▶ _Exercise directions_: Return each line of the listing below, unchanged, and omit the images.

*****

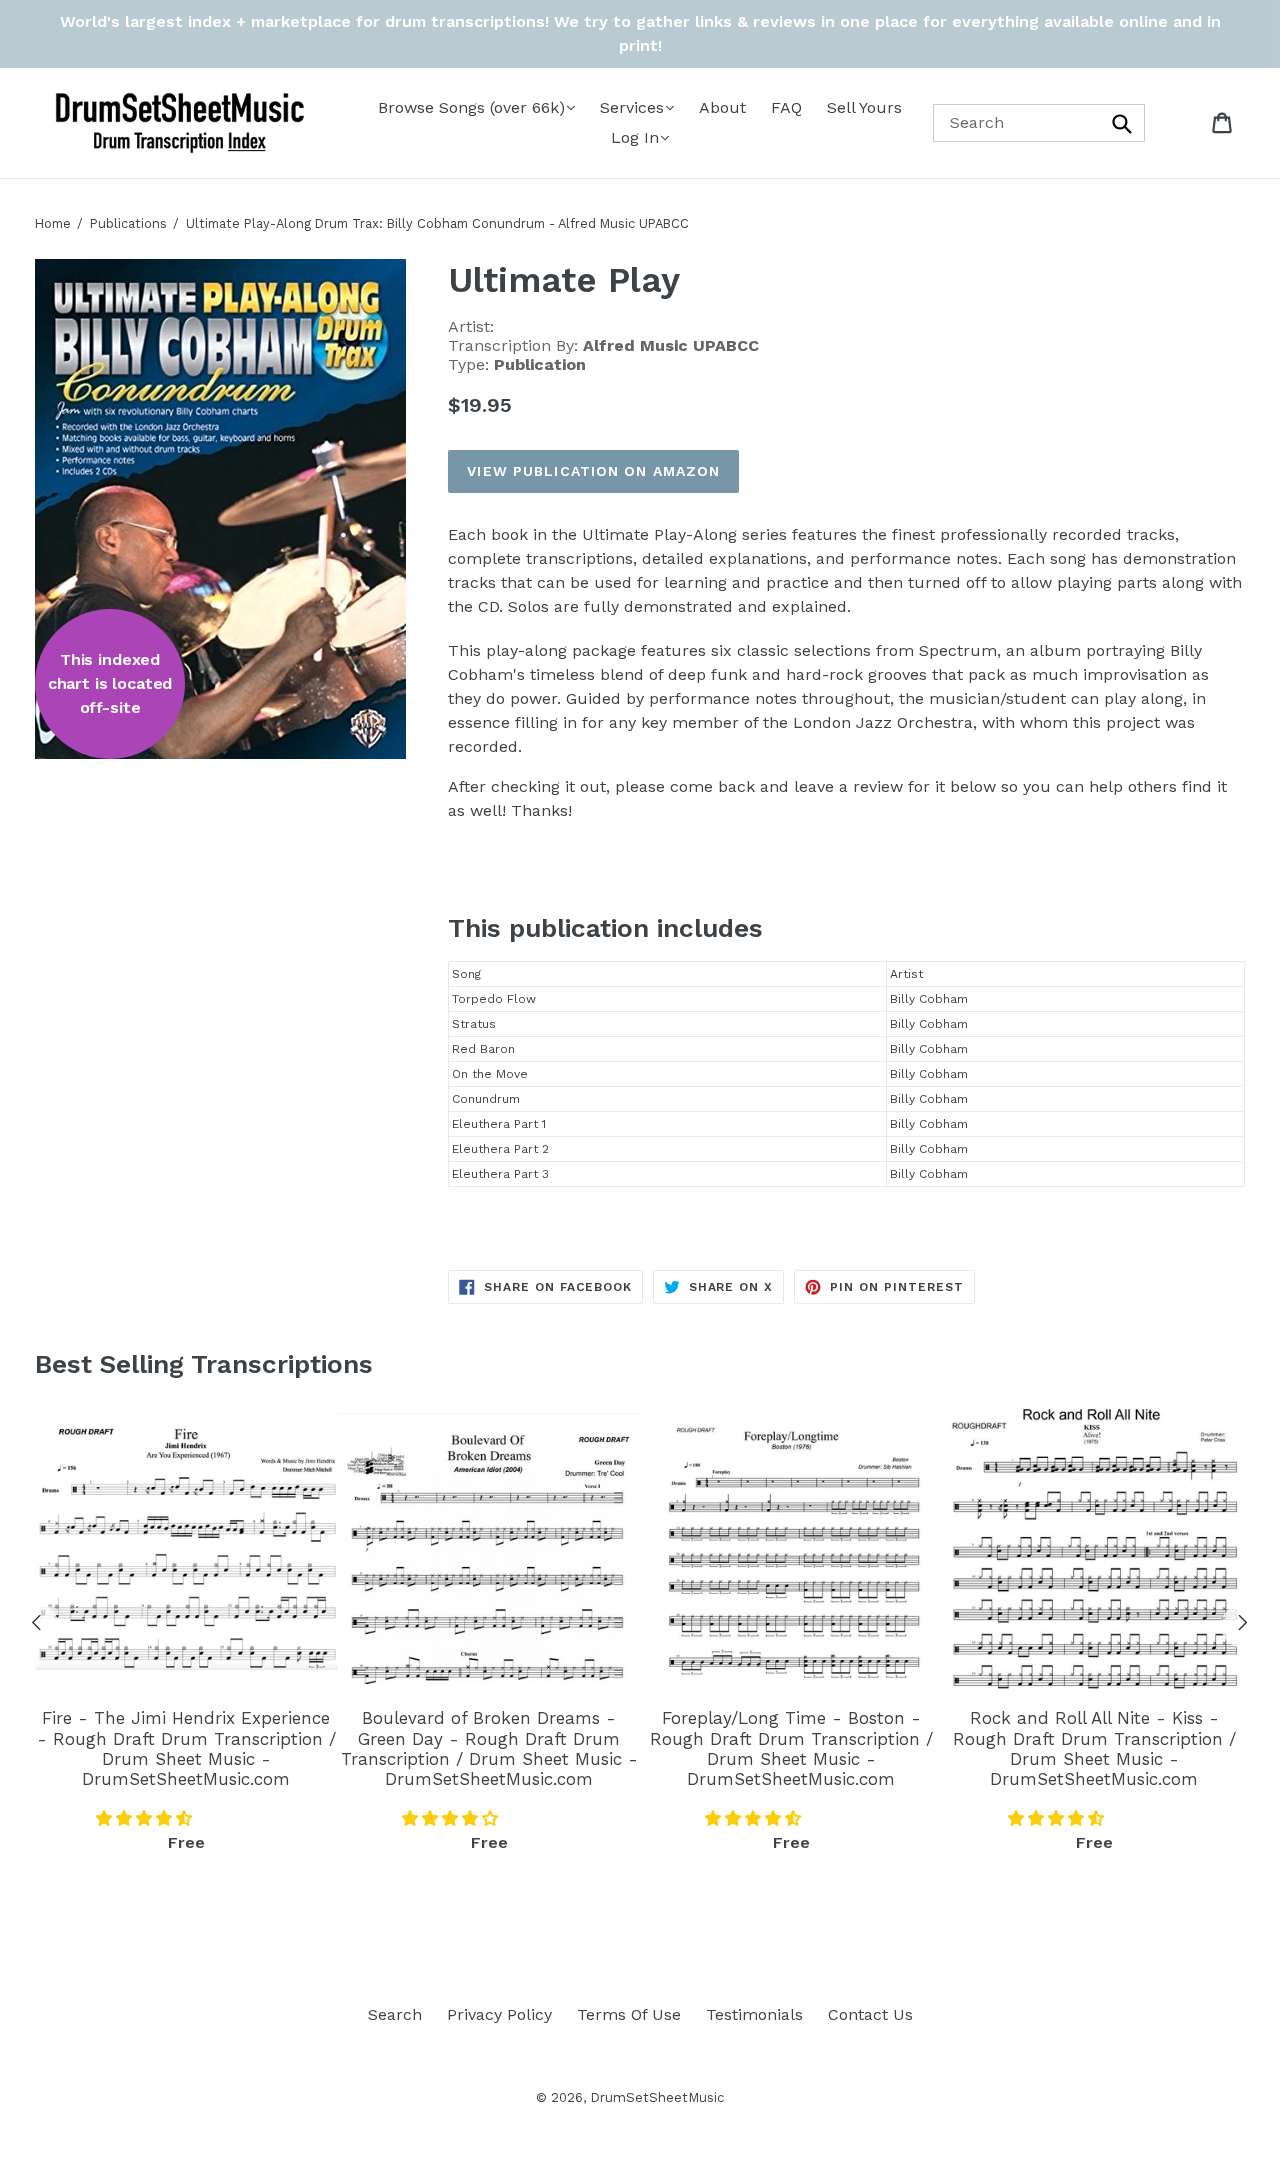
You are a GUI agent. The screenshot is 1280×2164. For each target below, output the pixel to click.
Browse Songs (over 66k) (471, 107)
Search (395, 2014)
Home (53, 223)
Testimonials (754, 2014)
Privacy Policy (499, 2014)
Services (632, 107)
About (722, 107)
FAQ (786, 107)
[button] (146, 1818)
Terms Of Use (629, 2014)
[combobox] (1039, 122)
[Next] (1243, 1626)
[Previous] (37, 1626)
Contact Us (870, 2014)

*****

▶ _Answer box_:
You are a GUI agent. The screenshot is 1280×2164. For each target below, output the pixel to click.
Browse Songs (over 66k) (471, 107)
Search (395, 2014)
Home (53, 223)
Testimonials (754, 2014)
Privacy Policy (499, 2014)
Services (632, 107)
About (722, 107)
FAQ (786, 107)
[button] (146, 1818)
Terms Of Use (629, 2014)
[combobox] (1039, 122)
[Next] (1243, 1626)
[Previous] (37, 1626)
Contact Us (870, 2014)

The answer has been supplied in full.